(WORK TASK) Would you retype each record exactly as given?

(EXERCISE MATERIALS)

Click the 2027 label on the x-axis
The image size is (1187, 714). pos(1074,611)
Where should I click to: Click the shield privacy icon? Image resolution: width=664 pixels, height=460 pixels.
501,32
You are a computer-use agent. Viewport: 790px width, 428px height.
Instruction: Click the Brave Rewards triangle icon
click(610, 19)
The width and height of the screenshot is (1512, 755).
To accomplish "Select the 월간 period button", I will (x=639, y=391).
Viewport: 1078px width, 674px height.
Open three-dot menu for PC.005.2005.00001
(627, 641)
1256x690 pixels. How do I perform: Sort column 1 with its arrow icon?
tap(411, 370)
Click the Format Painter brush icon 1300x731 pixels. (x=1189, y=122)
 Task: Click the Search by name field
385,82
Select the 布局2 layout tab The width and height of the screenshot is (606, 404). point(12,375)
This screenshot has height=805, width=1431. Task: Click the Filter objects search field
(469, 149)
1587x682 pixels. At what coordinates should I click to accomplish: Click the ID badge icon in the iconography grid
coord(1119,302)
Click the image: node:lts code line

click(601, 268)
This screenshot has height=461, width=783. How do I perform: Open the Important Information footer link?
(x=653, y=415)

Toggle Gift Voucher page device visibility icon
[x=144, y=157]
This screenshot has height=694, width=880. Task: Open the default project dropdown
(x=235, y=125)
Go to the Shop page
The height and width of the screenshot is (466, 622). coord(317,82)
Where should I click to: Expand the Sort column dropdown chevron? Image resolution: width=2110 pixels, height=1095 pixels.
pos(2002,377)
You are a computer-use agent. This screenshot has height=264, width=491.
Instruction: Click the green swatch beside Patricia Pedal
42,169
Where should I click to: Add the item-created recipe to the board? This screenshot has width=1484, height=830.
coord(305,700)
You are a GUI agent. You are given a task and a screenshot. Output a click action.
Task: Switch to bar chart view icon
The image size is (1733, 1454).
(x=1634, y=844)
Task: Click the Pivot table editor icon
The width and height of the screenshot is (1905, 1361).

(REPLY)
Click the 2027 label on the x-axis
The image size is (1187, 714). pos(1074,611)
Where should I click to: Click the shield privacy icon? Image resolution: width=664 pixels, height=460 pixels.
501,32
You are a computer-use agent. Viewport: 790px width, 428px height.
Instruction: Click the Brave Rewards triangle icon
click(610, 19)
The width and height of the screenshot is (1512, 755).
To accomplish "Select the 월간 period button", I will (x=639, y=391).
Viewport: 1078px width, 674px height.
Open three-dot menu for PC.005.2005.00001
(627, 641)
1256x690 pixels. How do I perform: Sort column 1 with its arrow icon?
tap(411, 370)
Click the Format Painter brush icon 1300x731 pixels. (x=1189, y=122)
 Task: Click the Search by name field
385,82
Select the 布局2 layout tab The width and height of the screenshot is (606, 404). point(12,375)
This screenshot has height=805, width=1431. Task: Click the Filter objects search field
(469, 149)
1587x682 pixels. At what coordinates should I click to accomplish: Click the ID badge icon in the iconography grid
coord(1119,302)
Click the image: node:lts code line

click(601, 268)
This screenshot has height=461, width=783. How do I perform: Open the Important Information footer link?
(x=653, y=415)

Toggle Gift Voucher page device visibility icon
[x=144, y=157]
This screenshot has height=694, width=880. Task: Open the default project dropdown
(x=235, y=125)
Go to the Shop page
The height and width of the screenshot is (466, 622). coord(317,82)
Where should I click to: Expand the Sort column dropdown chevron? Image resolution: width=2110 pixels, height=1095 pixels.
pos(2002,377)
You are a computer-use agent. This screenshot has height=264, width=491.
Instruction: Click the green swatch beside Patricia Pedal
42,169
Where should I click to: Add the item-created recipe to the board? This screenshot has width=1484, height=830.
coord(305,700)
You are a GUI agent. You are given a task and a screenshot. Output a click action.
Task: Switch to bar chart view icon
The image size is (1733, 1454).
(x=1634, y=844)
Task: Click the Pivot table editor icon
The width and height of the screenshot is (1905, 1361).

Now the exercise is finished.